**Work item**
Go through the listing below and write out exactly the lines from the one that mentions "The width and" through the one that mentions "the 오후 8:34", minus the pictures.

**Information given**
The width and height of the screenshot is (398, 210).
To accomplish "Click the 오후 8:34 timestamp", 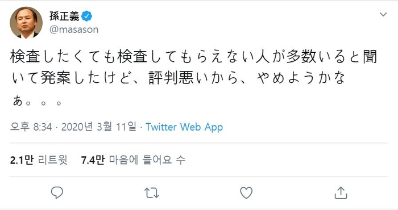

==

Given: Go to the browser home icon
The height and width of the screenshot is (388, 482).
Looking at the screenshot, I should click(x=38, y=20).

---

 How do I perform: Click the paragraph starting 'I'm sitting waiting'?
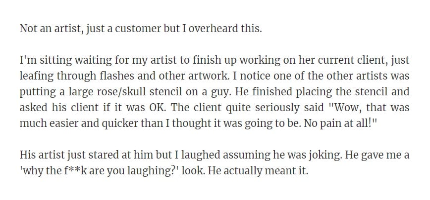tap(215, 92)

**Result**
The width and height of the screenshot is (398, 210).
To accomplish "Click the 오후 8:34 timestamp", 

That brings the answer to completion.